| DOCUMENT SEGMENT |
Its probably not going to take ten years to train. It will take ten years for them to figure out how and with what. Its likely that even though a blind man could have seen this coming that there has been no forethought put into this at all, like picking a weapon, caliber, holster, training program,use of force guidelines, what qualifications do you want in a use of force instructor and who is going to train them. As has been said before a lot of management in the BSA are ignoring the problem in the hopes it will turn out to be a bad dream.


----------



## zipperhead_cop

Ten years is an arbitrary Liberal number set such that nobody that is in power when it was set could possible be held accountable for such a unreal deadline.  However, when an officer gets killed at the border, some tool can go "but we had a plan in place".  
I don't get why some people are getting defensive on behalf of the RCMP?  Customs *does* have greater powers of search and seizure at the border.  RCMP are bound by the rules of the Code, just like the rest of us.  And if they can make as much money as the rest of us LEO's, then so be it.  How does that ruin somebody else's day?  Surely securing the border better is a worthwhile federal expense?  
The alternative is for them to continue to let dangerous asshats into our country, and I don't blame them.  The crap they get saddled with is unbelievable.  As far as tapping local resources to intercept these clowns, the procedure is purely reactive.  When the target m/v comes through, they let it go and call us.  They are not mobile, so all they can tell us is "it went left/right  out of the driveway".  Which in downtown Windsor is less than useless information, since both directions require a subsequent turn within a block or so.  
I do agree with the dragons teeth devices.  However, the problem arises when the booth (primary) refers a car to the inspection area (secondary).  If the referred car doesn't go where it is supposed to, that is where you would want to set up your spikes.  However, then you have the issue of any other cars in motion at the same time getting taken out as well, which will get expensive pretty fast for the Fed.  Or, if there is a common funnel point for all cars, the choke point would create a brutal traffic backup and you are back to your 4+ hour waits.  What needs to happen is once the BSO's are armed, they will likely get pursuit driving training as well, and then they might be able to go after the cars that jet.  Then they could at least follow the m/v until local law enforcement arrives.  Some border runners are not raging maniacs, they are just clueless dolts that can't follow directions.  
I would also scratch the summer student program.  I always thought that was a bad idea.


----------



## J.J

> The last time I checked the training for CBSA in Quebec was 11 wks? (I may be wrong...WR?)


Our "basic training" is 14 weeks in Rigaud, Quebec and then when you get back to the port there is several weeks more on port specific training. Then followed by a 1 year of probation.

NoNeck does have a good point, for which I have stated several times that CBSA needs to improve it's hiring procedures. Right now it concentrates more on education and test scores, than personal suitability. There are some very intelligent people _(I know right now everybody is picturing a friend or an officer they came into contact with and is disputing this, I am talking in generalities)_  within the CBSA, but many would not be able to talk their way out of a wet paper bag, forget about fighting out of one! This is an excerpt from a new hiring competition   





> Some Border Services Officers appointed from any new process may be required to carry a firearm and qualify in its use and safe handling. In addition to the above conditions of employment, these Border Services Officers will be required to successfully complete all related training and *pre-requisite physical * and other evaluations


 What they mean by this is unknown, it does not refer to a medical etc as that is mentioned somewhere else in the job posting. Maybe the rumour of a physical abilities test is coming to fruition?

| AVAILABLE DATA |
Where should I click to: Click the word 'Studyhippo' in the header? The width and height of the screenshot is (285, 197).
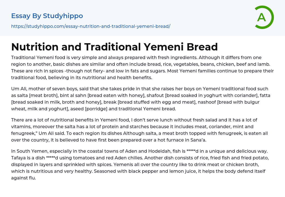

| EXERCISES |
[A] Answer these from the forum thread on arming border officers:
(i) How many weeks does the CBSA "basic training" in Rigaud, Quebec last?
(ii) What does zipperhead_cop say customs does when the target vehicle comes through?
(iii) Which program would zipperhead_cop scratch?
[B] In the forum thread on arming border officers, why does zipperhead_cop call "it went left/right out of the driveway" useless in downtown Windsor?

| RESULTS FOR THE EXERCISE |
[A]
(i) 14 weeks.
(ii) They let it go and call local law enforcement.
(iii) The summer student program.

[B] In downtown Windsor, both directions require another turn within a block or so. Knowing only whether the vehicle went left or right therefore doesn't tell police where it went.